The Sustainable Packaging Leadership Awards were created to accelerate the progress of the packaging industry in environmental, social and economic sustainability. There is a range of categories in which packaging manufacturers and packaged goods companies can compete. The guiding principles and judging criteria are based on the general definitions of the Sustainable Packaging Coalition. The award winners were announced in April, 2008.
New Forest produces 100% recycled paper for corrugated boxes used for the food and beverage industry along with a diverse range of other products. The state-of-the-art mill opened in 2006 adjacent to Atlantic Packaging headquarters in east-end Toronto. It is the first containerboard paper mill to be built in Canada in 25 years and one of the most ecologically advanced facilities in the country.

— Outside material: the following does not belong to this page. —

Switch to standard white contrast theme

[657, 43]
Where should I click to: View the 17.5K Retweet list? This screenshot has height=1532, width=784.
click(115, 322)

"We are very pleased for the recognition from PAC," says John Cherry, president of Atlantic Packaging Products. "The New Forest mill represents some of the latest technology in recycled paper production, energy efficiency and waste management. Our corrugated packaging is made in various weights and strengths by recycling the very products that we create in a closed-loop operation."
The mill is strategically located close to the source of raw material, what Atlantic calls "the urban forest." After recycled boxes are collected, they're soaked and agitated in water to separate the fibres into long and short strands. A small percentage of the fibres are too small to reuse for recycling, but the sediment from them is dried and sold for other uses such as cat litter. The wash water is full of starch, a natural bacteria. The starch serves as the bonding agent for the boxes and is treated in a natural anaerobic process that generates methane, which the mill captures and burns to fuel other processes, reducing natural gas requirements by 5%.
The waste water that leaves the plant after treatment meets or exceeds all bylaw requirements. No contaminants are discharged into sewers. Sludge left over from the anaerobic process is composted or burned at controlled temperatures in a nearby Atlantic facility to produce steam, again displacing the use of natural gas. The mill and adjacent facility operate quietly and almost inconspicuously with a system to reduce the visibility of the water vapor rising from the chimneys. Clay that is recovered from recycled waste material is to be sold to cement manufacturers.
New Forest produces 230,000 tonnes of liner and corrugated paper a year. This represents six million trees that are saved from destruction and 11,000 trucks of landfill that would have gone to a dump.
"We're very proud to say that in the 62 years that Atlantic Packaging has been in operation, we've never cut down a tree," says Cherry. "Since we opened our first recycling mill in 1968, we've constantly improved our processes. We believe New Forest is a preview of the paper mill of the future."